▶ _Tarea asignada_: Continúa el texto sobre el hambre y el trabajo informal en el Perú durante la pandemia a partir de su última oración.

Así, la reaparición del Perú informal no sólo revela la casi ausencia de trabajo con derechos, sino también la precariedad de los ingresos de la mayoría de la población en disposición de trabajar, que es la llamada eufemísticamente informal. Estos dos elementos: falta de trabajo y bajísimos ingresos son los que nos persiguen en estos días de pandemia. ¿Por qué la población mayoritaria de nuestro país “habla con los pies” y sale a la calle o quiere regresar caminando a sus pueblos de origen, a pesar de la cuarentena? Porque tiene hambre y le da menos temor contagiarse de covid 19 que morirse de hambre. Un amigo, distinguido sociólogo, me decía que todos ya fracasaron en convencerlos de que se queden en sus casas. Hasta las Fuerzas Armadas han fracasado en el intento, lo cual dice de la erosión de uno de los temores reverenciales del Perú oligárquico y la tremenda ineficacia del Estado que ha perdido hasta la capacidad de asustar.
Pero regresando a la quiebra de la hegemonía neoliberal, tenemos que si el escándalo causado por la corrupción de los últimos años tuvo un gravísimo efecto corrosivo; la revelación de la casi inexistencia de trabajo con derechos y su consecuencia en el hambre está teniendo un segundo efecto disolvente de esta hegemonía. Sin embargo, a diferencia de los escándalos de corrupción que nos revelan que hemos estado gobernados por pillos, la presencia masiva del hambre es una certeza inmediata, sobre cada persona y su familia. El hambre por ello es un disolvente muy poderoso, que no solo desnuda al emperador, sino que lo lacera.
Por ello el hambre se convierte en un fantasma, que recorre campos y ciudades de nuestro país. Que indigna y moviliza, a pesar de la “inmovilización total” que nos decretan. Que hace entrar en pánico a los ricos, que le temen al hambre de la mayoría que ya no tiene los velos ideológicos que lo oculten. El hambre, además, es un problema urgente porque supone la subsistencia cotidiana. Tenemos entonces que revela y rebela, convocando desde nuestros esfuerzos inmediatos porque nuestros compatriotas no pasen hambre hasta la necesidad de una organización distinta, como ya lo han dicho varios, incluso desde esta casa, en esta coyuntura.

▶ _Información_:
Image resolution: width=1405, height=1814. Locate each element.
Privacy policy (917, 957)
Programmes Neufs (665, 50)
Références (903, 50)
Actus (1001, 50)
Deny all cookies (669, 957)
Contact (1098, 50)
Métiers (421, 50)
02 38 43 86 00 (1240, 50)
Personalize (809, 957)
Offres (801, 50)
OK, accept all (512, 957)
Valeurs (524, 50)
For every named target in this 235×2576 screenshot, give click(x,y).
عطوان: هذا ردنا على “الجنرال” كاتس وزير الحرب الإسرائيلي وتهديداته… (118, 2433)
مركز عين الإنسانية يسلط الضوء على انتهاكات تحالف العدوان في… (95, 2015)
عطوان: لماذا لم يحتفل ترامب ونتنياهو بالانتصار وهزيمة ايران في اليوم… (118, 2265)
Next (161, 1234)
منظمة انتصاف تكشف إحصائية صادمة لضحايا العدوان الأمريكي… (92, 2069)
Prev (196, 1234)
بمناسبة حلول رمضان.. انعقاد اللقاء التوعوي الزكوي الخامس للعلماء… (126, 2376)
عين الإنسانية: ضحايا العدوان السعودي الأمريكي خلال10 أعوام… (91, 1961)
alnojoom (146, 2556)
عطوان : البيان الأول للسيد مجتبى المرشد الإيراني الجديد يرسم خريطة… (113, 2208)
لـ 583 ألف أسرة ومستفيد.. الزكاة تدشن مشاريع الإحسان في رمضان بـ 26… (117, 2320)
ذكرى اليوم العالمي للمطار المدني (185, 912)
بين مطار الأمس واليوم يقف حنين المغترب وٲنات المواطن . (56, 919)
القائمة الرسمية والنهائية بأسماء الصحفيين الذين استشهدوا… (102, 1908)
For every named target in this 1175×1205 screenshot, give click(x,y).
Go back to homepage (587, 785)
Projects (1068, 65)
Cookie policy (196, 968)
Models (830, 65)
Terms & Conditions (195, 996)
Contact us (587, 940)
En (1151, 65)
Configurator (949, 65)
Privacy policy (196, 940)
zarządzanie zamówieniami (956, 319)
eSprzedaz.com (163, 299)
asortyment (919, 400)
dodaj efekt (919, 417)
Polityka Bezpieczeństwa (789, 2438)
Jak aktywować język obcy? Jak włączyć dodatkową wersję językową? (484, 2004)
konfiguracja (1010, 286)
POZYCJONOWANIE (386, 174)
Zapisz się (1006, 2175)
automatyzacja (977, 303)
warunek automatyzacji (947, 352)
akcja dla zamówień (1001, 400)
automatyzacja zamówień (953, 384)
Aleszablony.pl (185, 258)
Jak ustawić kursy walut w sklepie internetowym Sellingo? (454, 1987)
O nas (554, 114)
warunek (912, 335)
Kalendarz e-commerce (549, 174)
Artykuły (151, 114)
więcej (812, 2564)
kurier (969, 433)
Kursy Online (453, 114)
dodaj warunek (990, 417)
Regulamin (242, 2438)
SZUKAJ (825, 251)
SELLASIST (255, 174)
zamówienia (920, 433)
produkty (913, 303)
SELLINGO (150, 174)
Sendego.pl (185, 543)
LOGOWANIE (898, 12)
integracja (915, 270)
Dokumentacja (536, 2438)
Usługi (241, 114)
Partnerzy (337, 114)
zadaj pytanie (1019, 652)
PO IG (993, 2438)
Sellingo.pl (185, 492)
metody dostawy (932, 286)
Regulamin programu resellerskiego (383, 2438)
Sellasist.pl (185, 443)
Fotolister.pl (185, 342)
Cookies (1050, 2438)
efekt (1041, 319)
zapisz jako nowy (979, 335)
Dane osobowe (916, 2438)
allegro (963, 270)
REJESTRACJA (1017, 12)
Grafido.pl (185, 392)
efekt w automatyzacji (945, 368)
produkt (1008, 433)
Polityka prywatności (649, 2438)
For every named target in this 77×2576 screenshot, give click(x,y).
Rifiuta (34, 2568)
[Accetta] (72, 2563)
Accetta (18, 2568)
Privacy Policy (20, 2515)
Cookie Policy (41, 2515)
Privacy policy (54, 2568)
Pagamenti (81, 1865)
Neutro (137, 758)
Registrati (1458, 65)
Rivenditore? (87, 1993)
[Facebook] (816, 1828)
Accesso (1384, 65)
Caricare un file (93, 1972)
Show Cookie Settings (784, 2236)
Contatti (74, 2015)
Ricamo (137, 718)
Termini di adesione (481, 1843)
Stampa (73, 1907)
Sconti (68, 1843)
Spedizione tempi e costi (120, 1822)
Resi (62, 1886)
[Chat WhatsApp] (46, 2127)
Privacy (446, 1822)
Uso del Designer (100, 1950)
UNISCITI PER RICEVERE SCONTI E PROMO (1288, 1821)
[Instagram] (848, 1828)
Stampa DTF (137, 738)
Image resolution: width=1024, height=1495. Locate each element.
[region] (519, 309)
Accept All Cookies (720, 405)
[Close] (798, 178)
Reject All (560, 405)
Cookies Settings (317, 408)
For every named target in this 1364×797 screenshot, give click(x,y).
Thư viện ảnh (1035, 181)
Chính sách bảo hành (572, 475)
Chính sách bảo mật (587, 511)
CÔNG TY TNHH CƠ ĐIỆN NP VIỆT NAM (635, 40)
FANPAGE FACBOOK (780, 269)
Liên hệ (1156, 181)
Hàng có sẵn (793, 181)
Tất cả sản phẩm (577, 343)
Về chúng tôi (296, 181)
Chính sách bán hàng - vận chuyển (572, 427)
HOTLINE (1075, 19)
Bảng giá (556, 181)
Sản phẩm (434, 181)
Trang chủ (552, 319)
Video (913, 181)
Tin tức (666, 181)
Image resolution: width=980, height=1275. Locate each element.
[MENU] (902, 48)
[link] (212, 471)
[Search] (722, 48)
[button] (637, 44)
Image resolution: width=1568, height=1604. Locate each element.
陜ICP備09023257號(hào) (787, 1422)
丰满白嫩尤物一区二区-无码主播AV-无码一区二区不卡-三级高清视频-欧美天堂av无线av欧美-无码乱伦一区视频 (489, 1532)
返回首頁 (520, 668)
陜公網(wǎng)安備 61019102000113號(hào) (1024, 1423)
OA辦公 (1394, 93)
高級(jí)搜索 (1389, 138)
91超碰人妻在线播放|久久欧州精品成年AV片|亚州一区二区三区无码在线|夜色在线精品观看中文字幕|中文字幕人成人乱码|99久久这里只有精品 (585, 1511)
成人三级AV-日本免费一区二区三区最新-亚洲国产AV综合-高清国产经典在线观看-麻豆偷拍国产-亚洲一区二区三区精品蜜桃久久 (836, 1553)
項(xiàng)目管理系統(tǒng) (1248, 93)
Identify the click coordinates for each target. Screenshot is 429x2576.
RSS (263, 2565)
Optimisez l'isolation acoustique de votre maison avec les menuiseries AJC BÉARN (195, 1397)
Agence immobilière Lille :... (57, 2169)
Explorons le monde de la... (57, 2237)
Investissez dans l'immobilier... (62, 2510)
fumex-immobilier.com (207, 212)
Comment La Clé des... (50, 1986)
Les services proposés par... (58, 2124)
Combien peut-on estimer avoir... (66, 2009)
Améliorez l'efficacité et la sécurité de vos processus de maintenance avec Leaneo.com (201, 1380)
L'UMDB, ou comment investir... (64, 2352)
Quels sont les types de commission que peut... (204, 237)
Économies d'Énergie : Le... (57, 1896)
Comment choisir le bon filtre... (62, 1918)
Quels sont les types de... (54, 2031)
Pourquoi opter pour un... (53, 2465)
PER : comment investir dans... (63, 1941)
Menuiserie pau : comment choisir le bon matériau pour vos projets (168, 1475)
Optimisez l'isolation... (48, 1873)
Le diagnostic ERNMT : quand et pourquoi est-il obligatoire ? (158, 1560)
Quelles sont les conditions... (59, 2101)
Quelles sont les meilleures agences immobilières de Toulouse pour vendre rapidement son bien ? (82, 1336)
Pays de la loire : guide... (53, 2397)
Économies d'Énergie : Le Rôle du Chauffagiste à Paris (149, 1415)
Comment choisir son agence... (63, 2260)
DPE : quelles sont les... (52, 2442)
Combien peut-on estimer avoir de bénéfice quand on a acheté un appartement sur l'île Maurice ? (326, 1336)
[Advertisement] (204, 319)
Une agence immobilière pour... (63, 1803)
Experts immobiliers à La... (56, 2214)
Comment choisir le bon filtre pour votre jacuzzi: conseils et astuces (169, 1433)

▶ _Respuesta_:
La ayuda desde arriba, más allá de que es poca, no está probando ser efectiva. Se necesita entonces movilizar a las organizaciones sociales, en especial aquellas que están más cerca de la población. No es el mejor momento de las organizaciones de base por el rumbo que ha tomado la sociedad en las últimas décadas, presionada por una lógica individualizante y mercantil, pero es uno de los pocos recursos con posibilidades de eficacia que existe. Será el momento de saber si la memoria de décadas anteriores se despierta y la urgencia de hoy hace que nuevas generaciones tomen la posta. No parece haber otra alternativa y ese puede ser un acicate definitivo.
Empero, los escándalos de corrupción y el hambre, como disolventes de la hegemonía ideológica, tienen otro efecto pendiente: la reconstitución de la voluntad política, solo que esta no sucede en automático. El virus habrá hecho su parte, pero no puede convertirse en partido ni menos en proyecto. Hoy toca partir de estos problemas inmediatos que son también estructurales y señalar que hay necesidad de poner al Perú en otro camino, ya que el curso del golpe del cinco de abril está agotado.
El fantasma del hambre puede convertirse así de la búsqueda por encontrar salidas a la angustia cotidiana, en un estímulo para pensar un país y un mundo que a la vez que domestique el virus nos permita escribir nuestro propio guión emancipador.